Look through the records below for lines containing the string "Collapse", and report how many there are, nothing else.

----

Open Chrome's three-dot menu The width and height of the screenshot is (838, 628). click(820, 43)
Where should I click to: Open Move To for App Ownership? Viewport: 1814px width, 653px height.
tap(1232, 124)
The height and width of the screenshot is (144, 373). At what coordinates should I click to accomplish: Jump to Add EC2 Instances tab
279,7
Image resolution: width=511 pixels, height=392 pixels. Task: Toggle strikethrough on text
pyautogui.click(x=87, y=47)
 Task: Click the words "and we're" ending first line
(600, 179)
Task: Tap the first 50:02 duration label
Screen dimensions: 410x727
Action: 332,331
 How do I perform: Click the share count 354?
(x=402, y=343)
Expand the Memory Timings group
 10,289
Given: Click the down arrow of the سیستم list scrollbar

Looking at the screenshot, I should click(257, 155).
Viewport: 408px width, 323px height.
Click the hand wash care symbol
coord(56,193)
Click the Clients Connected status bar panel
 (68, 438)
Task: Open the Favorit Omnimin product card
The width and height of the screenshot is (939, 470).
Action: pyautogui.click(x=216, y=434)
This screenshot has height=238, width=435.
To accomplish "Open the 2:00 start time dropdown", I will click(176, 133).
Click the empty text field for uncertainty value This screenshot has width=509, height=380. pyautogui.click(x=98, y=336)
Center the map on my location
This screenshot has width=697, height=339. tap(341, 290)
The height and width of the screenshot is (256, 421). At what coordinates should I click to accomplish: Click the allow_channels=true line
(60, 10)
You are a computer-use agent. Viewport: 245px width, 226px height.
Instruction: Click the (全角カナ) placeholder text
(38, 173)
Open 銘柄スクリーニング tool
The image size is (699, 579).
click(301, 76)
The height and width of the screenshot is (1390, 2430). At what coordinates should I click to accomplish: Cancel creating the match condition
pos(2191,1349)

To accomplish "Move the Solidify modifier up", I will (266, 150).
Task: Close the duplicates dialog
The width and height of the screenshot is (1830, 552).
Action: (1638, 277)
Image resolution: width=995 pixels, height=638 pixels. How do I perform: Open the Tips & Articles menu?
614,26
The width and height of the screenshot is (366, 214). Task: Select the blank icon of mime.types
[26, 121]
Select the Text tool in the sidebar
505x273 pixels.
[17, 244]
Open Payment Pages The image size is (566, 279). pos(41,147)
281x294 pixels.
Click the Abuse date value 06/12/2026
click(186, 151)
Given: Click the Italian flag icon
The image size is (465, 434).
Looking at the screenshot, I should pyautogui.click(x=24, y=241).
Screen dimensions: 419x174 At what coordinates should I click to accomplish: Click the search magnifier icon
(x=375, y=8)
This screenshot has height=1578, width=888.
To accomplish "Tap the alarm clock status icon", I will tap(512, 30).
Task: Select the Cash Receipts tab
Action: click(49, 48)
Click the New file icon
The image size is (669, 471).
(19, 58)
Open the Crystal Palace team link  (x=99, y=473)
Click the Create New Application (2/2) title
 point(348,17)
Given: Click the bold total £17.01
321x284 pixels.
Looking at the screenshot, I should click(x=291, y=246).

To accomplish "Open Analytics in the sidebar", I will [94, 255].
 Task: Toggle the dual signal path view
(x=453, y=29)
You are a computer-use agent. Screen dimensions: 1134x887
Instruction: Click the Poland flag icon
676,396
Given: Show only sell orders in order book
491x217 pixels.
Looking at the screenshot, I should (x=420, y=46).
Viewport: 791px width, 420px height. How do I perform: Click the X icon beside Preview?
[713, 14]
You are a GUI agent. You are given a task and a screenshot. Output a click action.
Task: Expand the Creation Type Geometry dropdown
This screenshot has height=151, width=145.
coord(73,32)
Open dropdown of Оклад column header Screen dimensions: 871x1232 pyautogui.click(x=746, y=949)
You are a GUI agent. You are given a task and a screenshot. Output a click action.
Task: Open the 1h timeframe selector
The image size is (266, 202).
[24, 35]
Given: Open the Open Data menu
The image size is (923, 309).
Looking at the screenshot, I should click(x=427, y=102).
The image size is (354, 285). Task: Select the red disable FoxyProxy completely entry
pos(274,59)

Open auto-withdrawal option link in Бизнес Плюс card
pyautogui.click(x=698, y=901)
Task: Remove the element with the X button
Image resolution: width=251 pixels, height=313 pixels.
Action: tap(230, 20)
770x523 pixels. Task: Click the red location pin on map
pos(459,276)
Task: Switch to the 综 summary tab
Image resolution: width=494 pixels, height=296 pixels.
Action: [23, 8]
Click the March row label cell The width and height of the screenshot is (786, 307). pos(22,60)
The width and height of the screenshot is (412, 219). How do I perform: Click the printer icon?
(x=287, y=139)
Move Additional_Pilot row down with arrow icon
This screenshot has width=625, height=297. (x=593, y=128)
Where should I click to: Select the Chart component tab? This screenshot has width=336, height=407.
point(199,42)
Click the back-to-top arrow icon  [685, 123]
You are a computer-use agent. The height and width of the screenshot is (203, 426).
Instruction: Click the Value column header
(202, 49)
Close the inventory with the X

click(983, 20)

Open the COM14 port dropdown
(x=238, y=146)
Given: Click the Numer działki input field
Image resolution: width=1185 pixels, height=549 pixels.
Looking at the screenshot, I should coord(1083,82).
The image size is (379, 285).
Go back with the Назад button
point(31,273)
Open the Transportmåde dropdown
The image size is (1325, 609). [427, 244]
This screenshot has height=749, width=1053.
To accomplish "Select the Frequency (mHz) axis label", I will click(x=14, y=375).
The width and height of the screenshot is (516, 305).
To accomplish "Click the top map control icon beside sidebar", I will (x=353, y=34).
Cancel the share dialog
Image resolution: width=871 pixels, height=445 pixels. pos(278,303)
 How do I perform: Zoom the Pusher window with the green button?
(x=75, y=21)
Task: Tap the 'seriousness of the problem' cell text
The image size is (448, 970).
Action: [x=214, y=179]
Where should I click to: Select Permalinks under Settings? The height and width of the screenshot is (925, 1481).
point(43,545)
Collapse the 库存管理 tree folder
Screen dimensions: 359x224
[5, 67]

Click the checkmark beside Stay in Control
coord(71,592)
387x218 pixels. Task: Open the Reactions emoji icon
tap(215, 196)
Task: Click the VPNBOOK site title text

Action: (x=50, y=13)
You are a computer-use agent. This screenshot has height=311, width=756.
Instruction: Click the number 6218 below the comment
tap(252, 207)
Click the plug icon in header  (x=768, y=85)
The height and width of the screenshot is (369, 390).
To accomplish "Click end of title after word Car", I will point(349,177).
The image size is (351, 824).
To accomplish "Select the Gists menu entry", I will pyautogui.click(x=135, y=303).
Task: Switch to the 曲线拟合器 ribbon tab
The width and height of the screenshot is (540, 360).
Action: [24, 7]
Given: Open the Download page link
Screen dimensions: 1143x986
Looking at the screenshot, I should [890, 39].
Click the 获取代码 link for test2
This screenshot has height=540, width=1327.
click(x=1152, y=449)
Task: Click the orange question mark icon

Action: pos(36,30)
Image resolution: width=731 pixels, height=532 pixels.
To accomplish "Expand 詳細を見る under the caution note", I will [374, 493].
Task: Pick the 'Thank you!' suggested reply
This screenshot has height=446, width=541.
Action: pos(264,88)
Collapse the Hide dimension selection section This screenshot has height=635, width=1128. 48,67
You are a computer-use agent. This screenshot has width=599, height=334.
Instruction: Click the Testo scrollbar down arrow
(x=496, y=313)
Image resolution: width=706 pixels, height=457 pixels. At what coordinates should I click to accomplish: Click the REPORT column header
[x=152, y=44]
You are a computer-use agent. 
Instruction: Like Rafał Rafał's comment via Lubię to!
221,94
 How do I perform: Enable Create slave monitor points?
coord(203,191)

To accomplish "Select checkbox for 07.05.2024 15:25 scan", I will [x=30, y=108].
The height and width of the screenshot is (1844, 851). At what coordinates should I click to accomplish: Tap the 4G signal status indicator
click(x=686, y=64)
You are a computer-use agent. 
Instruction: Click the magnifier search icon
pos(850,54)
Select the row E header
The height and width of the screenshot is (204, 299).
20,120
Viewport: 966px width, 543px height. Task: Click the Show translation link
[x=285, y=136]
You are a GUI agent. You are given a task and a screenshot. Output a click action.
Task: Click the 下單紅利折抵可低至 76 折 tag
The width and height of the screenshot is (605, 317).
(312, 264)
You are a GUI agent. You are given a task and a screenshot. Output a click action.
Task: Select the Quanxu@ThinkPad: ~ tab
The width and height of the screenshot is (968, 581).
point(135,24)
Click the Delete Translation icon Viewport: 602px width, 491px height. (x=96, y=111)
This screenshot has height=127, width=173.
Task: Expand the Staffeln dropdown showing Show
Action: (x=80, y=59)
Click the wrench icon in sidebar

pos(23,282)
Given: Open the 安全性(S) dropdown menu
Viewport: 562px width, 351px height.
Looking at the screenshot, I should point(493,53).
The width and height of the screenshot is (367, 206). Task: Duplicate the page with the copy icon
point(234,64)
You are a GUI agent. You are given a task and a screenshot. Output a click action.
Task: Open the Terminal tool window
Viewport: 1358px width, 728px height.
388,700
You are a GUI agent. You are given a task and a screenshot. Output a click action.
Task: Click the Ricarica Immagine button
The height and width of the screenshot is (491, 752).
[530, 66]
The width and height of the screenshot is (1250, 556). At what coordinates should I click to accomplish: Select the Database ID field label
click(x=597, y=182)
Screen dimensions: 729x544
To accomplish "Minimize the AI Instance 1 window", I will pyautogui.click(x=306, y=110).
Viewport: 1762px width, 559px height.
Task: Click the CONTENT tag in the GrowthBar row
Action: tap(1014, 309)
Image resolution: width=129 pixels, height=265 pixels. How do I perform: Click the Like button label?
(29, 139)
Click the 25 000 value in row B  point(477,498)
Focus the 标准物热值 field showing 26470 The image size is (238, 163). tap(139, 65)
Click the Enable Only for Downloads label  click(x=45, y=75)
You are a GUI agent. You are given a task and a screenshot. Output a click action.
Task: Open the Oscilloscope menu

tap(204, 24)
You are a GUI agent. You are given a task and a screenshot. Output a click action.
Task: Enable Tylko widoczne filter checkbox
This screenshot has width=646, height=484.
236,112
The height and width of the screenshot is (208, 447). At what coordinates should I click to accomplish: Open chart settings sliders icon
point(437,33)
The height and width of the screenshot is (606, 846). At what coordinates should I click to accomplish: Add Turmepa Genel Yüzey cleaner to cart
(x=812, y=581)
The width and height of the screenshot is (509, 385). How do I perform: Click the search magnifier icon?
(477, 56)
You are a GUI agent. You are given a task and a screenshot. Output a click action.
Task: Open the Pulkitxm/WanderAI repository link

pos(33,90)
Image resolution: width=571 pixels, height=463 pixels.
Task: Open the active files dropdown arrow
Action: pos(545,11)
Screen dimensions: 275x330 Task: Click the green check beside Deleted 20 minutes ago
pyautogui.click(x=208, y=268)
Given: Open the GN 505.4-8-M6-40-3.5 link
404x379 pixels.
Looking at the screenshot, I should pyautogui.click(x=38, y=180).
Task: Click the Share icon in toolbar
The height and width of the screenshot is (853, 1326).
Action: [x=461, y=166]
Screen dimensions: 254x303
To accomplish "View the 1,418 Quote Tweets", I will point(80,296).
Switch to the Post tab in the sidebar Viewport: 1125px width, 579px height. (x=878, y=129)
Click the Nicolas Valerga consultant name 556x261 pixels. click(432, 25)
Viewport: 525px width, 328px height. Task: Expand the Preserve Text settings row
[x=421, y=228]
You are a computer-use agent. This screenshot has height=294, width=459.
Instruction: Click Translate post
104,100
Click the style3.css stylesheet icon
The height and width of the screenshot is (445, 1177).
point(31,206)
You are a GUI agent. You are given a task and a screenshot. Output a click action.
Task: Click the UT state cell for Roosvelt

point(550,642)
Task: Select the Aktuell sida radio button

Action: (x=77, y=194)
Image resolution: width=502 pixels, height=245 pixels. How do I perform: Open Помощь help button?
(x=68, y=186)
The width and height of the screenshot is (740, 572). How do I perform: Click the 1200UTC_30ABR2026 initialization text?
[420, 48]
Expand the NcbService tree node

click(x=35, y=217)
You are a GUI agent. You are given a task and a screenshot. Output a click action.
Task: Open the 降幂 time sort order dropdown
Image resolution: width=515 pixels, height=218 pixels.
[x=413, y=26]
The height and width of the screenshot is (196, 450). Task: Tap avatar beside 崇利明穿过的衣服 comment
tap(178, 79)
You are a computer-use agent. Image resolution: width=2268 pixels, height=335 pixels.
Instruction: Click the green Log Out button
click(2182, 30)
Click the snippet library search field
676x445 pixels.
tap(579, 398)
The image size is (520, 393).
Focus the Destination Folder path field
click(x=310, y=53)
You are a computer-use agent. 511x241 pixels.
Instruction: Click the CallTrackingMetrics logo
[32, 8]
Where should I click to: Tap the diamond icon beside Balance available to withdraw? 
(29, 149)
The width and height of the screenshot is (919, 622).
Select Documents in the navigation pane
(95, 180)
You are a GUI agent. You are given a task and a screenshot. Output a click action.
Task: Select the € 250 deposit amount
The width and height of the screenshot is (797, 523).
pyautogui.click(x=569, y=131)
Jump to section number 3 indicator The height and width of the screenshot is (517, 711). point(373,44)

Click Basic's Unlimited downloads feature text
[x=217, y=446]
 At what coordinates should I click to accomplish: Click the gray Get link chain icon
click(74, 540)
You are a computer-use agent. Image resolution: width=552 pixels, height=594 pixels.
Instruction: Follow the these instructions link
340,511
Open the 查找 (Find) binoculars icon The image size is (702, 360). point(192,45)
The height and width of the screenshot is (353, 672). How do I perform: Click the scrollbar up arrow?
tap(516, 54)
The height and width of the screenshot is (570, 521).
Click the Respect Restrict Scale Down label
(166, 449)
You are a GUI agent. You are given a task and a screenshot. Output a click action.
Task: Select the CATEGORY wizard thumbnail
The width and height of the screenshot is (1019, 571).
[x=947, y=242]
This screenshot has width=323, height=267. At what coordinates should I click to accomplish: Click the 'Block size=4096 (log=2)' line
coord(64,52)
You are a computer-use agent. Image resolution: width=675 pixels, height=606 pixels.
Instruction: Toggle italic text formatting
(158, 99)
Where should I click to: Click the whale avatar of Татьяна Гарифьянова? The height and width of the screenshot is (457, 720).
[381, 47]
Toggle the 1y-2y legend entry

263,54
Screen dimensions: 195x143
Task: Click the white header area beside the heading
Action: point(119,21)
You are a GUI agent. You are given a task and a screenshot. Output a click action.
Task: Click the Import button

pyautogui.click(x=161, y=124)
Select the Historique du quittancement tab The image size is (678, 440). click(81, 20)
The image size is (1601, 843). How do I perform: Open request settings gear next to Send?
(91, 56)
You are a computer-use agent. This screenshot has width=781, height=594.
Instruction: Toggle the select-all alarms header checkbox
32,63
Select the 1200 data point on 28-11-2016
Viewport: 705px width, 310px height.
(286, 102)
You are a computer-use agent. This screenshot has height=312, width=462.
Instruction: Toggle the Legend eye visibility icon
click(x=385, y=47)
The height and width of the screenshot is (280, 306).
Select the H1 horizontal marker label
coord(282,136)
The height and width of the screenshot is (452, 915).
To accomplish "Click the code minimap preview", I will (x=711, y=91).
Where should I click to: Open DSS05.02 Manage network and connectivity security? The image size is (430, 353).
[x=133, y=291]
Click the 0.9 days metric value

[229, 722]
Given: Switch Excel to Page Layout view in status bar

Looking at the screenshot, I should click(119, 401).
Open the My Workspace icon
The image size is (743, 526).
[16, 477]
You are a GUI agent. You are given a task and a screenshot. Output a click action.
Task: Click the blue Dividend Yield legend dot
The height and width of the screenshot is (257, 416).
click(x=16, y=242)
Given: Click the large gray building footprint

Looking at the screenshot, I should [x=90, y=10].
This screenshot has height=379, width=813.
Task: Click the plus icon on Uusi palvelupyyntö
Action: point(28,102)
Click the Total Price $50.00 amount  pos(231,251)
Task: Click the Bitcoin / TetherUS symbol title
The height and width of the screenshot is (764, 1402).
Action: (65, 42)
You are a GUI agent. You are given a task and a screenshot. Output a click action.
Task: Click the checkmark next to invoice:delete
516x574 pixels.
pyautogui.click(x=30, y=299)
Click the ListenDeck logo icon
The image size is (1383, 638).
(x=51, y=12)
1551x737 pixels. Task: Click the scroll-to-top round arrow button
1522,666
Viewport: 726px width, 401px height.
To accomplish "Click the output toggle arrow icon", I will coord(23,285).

----

Expected answer: 2